Broke and Bookish hosts Top Ten Tuesday, and I look forward to it every week. This week's topic has me particularly excited: Top Ten Book To Movie Adaptations.
10. The Witches based on Roald Dahl, The Witches: I loved this movie so much as a kid. I thought it was just the right amount of scary. And, of course, I love all books by Roald Dahl, but this was one of my favorites (and Matilda).
9. No Country for Old Men based on Cormac McCarthy, No Country for Old Men: This isn't my favorite McCarthy book (as you might see in my review here), but I think the movie is really great, and I was remarkably impressed by how well the movie stuck to the book, which is a little bit cinematic anyway.
8. Rules of Attraction based on The Rules of Attraction by Brett Easton Ellis: This isn't my favorite Ellis book, but it is my favorite Ellis movie. I think it is really fun and totally captures the essence of the book. I also saw the movie before reading the book, which is a really disappointing experience for me usually. It's much better the other way around.
7. Blade Runner based on Philip K. Dick, Do Androids Dream of Electric Sheep:
Here is a case in which the movie definitely leaves out a lot of the things that I thought were great about the book - all that stuff about empathy for instance -but it is still uniquely brilliant. Love them both. And I am going to cheat and also include:
Minority Report based on the short story, "The Minority Report" also by Philip K. Dick: Philip K. Dick's work is adapted for the screen quite a lot, and this is another of my favorites. It's pretty different than Blade Runner, but is again, also pretty different from the original story.
6. Silence of the Lambs based on Silence of the Lambs by Thomas Harris: This is a case where I think that the movie is way better than the book. I read the book when I had mono in high school, otherwise I might not have picked it up and then I would have felt conflicted about including one of, if not the best serial killer movie of all time on the list.
5. Precious based on Push by Sapphire: This is a raw book and a raw, but touching movie. I read this book for the first time in a class about female coming of age literature. I would recommend it for those not weak of stomach (which I think is the theme of my list).
4. Fear and Loathing in Las Vegas based on Fear and Loathing in Las Vegas by
Hunter S. Thompson: The scene in this movie where they go to Circus Circus is so iconic for me, and I am fascinated by Las Vegas anyway. The book is a lot like the movie, but Thompson is such a great character in his own story and his voice is impressive, so it is worth reading anyway.

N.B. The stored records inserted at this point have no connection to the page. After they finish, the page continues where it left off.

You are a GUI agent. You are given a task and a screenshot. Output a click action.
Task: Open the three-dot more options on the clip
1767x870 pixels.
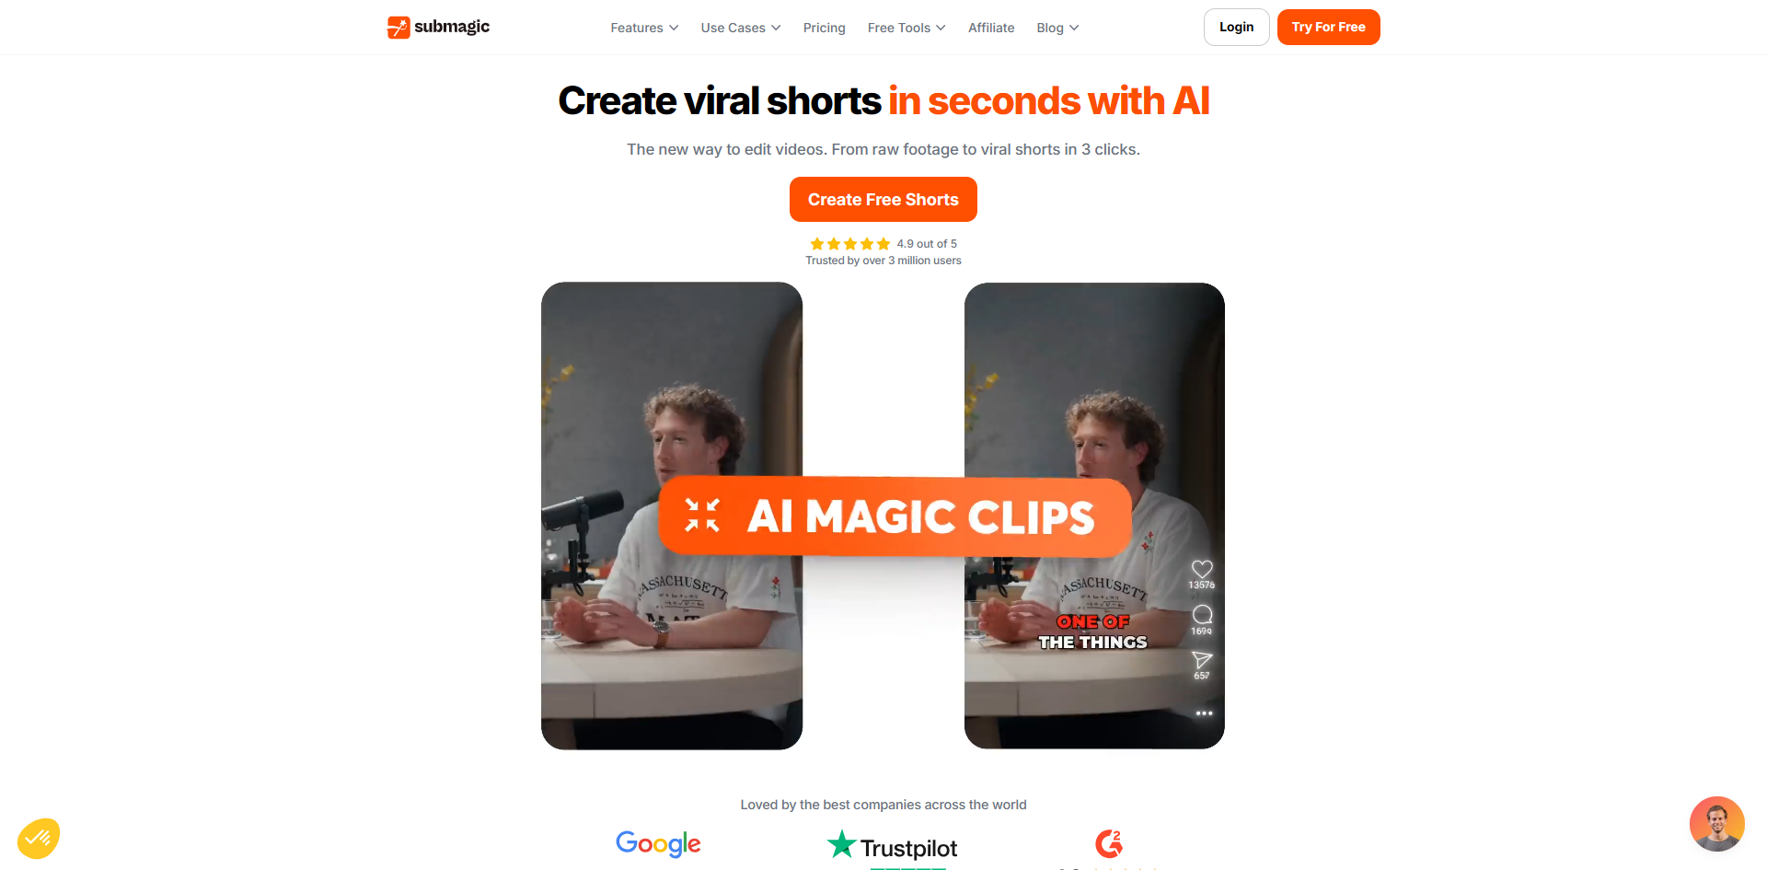click(1204, 713)
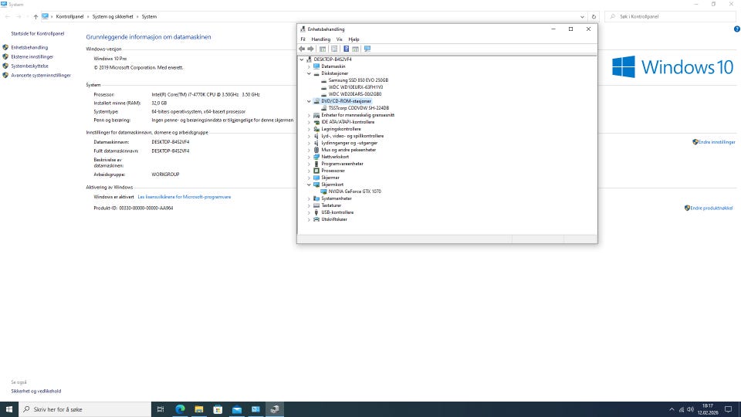This screenshot has width=741, height=417.
Task: Expand the USB-kontrollere category
Action: click(309, 212)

There is a documentary narrated by Johnny Depp that I would highly recommend if you are at all interested in Thompson; it's called Gonzo.
Primal Fear by William Diehl: This one is kind of more obscure, but this was the first thriller I ever read (also when I had mono in high school) and the first time that I really realized how brilliant Edward Norton was.
2. Mean Girls based on Queen Bees and Wannabees by Rosalind Wiseman: This is the best movie ever based on a pop sociology/ self-help book that is totally nothing like the movie. I really really love Tina Fey and I think this movie is amazing and hilarious, and Lindsay Lohan used to be so cute.
American Psycho by Bret Easton Ellis: Christian Bale, you are so very talented. Thank you for bringing to life the unbelievably creepy, yet totally normal Patrick Bateman. Thank you for making this movie, and bringing this book to life. I sound really creepy right now, like I really love this book. I actually did a lot of work on this book in graduate school, and there are places in this movie, where the book comes to life and becomes more interesting than it is on the page. This is particularly the case in the business card scene for anyone who has seen it.
Here are some movies I wanted to include, but didn't because I haven't read the books:
Clueless based on Emma by Jane Austen
Fight Club based on Fight Club by Chuck Palahniuk
The Shining based on The Shining by Stephen King
This ended up being a very dark and pretty masculine list, but those were my reading tastes for many years while I was studying violence and literature in graduate school. So be it. Anyway, I could get ol' Hawthorne on here, because Scarlet Letter movie renditions tend to be terrible (especially that one with Demi Moore, oh my). I did think Easy A was pretty funny.